Figure 4.

Prolonged morphine exposure increased peripheral blood mononuclear cell (PBMC) firm adhesion. hCMEC/D3 cells were grown to confluence as described earlier. At confluence, cells were exposed continuously to morphine (0.1 µM) for 2, 24, 48, or 72 h with re-administration at 24 h intervals. The final morphine administration preceded the adhesion assay by 2 h. As a positive control of enhanced adhesion, confluent hCMEC/D3 cells were exposed to IL-1β (20 ng/mL) for 24 h. Following treatment, a suspension of 1 million PBMCs in co-culture media was added to the hCMEC/D3 monolayer and the co-cultures were incubated at 37 °C in 5% CO₂ for 30 min to allow adhesion to occur. (A) At the start of each adhesion assay, the start population of PBMCs was stained for CD3 and CD14 and analyzed by flow cytometry.

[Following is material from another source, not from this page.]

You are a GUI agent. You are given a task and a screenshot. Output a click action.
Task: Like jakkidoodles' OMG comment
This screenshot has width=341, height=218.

Each donor had comparable CD3⁺ and CD14⁺ viable cell populations, indicating that the representation of these cell types in the initial population was not the driving force behind any observed differences in selective cell adhesion; (B) population gates were established on forward scatter (FSC) and either CD3 or CD14, and the number of events within each of these gates was used in the analysis as the number of CD3⁺ and CD14⁺ PBMCs that adhered to the hCMEC/D3 monolayer. Representative scatter plots from Donor 1 are shown here; (C) morphine treatment for 2, 24, 48, and 72 h, as well as IL-1β treatment of the monolayer, increased the number of CD3⁺ cells firmly adhering to the hCMEC/D3 monolayer, as quantitated by CD3 staining and flow cytometric analysis; (D) morphine treatment of the monolayer significantly induce firm adhesion of CD14⁺ cells but only at the 72 h time point. Treatment of the monolayer with IL-1β is shown as a positive control for increased adhesion. All bars represent three independent experiments performed in triplicate, each with individual PBMC donor samples. * p ≤ 0.02; ** p ≤0.002 as determined by Student’s t-test.